O Ministério Público Federal (MPF) emitiu uma recomendação de forte impacto para o desenvolvimento urbano e o mercado imobiliário da capital, solicitando a suspensão imediata de licenças ambientais e urbanísticas, além da paralisação de obras de condomínios verticais com mais de quatro pavimentos na Zona de Expansão de Aracaju. A medida foi direcionada ao município de Aracaju, ao estado de Sergipe, à Secretaria Municipal do Meio Ambiente (Sema), à Administração Estadual do Meio Ambiente (Adema) e à Empresa Municipal de Obras e Urbanização (Emurb).

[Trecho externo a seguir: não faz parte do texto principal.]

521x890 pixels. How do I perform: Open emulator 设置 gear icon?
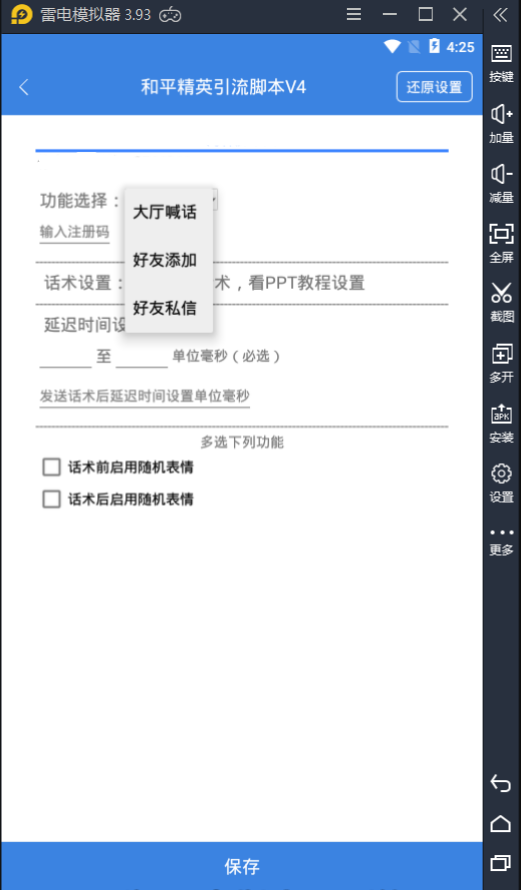pos(501,482)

Segundo o inquérito civil do MPF, as redes de esgotamento sanitário e macrodrenagem executadas na localidade pela Deso, Emurb e Iguá foram projetadas com base em dados antigos e não comportam o impacto populacional de edifícios de grande porte. O órgão adverte que novos alvarás e habitese para prédios com mais de quatro andares devem ficar rigidamente condicionados à conclusão integral da infraestrutura de saneamento básica da região.

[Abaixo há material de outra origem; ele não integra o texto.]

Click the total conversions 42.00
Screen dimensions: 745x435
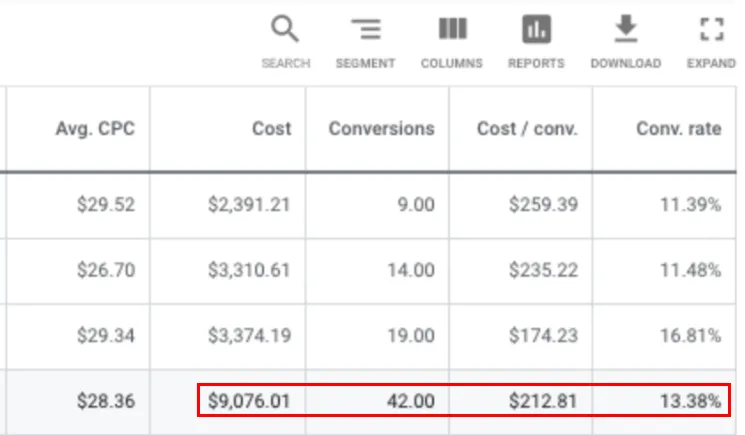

Condomínios Citados e Prazos Formais
A recomendação do órgão federal lista nominalmente diversos empreendimentos de grande porte em phase de implantação na Zona de Adensamento Restrito da capital que devem sofrer as sanções propostas. Entre os condomínios citados estão: Cyano Residence, Dune Simple Life, Pérolas do Mar, Palazzo Silvia Fonseca Diniz, Neruda, AcquaLina Residence, The Palms Residence, o edifício ao lado do Neruda (FFB Empreendimentos), Porto Aruana, Vista Aruana e Jardim de Aruana.

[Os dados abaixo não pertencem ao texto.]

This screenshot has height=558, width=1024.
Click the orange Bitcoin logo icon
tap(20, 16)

As instituições públicas e as empresas notificadas receberam o prazo regulamentar de 15 dias para informar oficialmente se acatarão as determinações ou apresentar justificativas jurídicas. O descumprimento do pedido pode acarretar em responsabilização judicial e administrativa dos gestores por emissão irregular de licenças.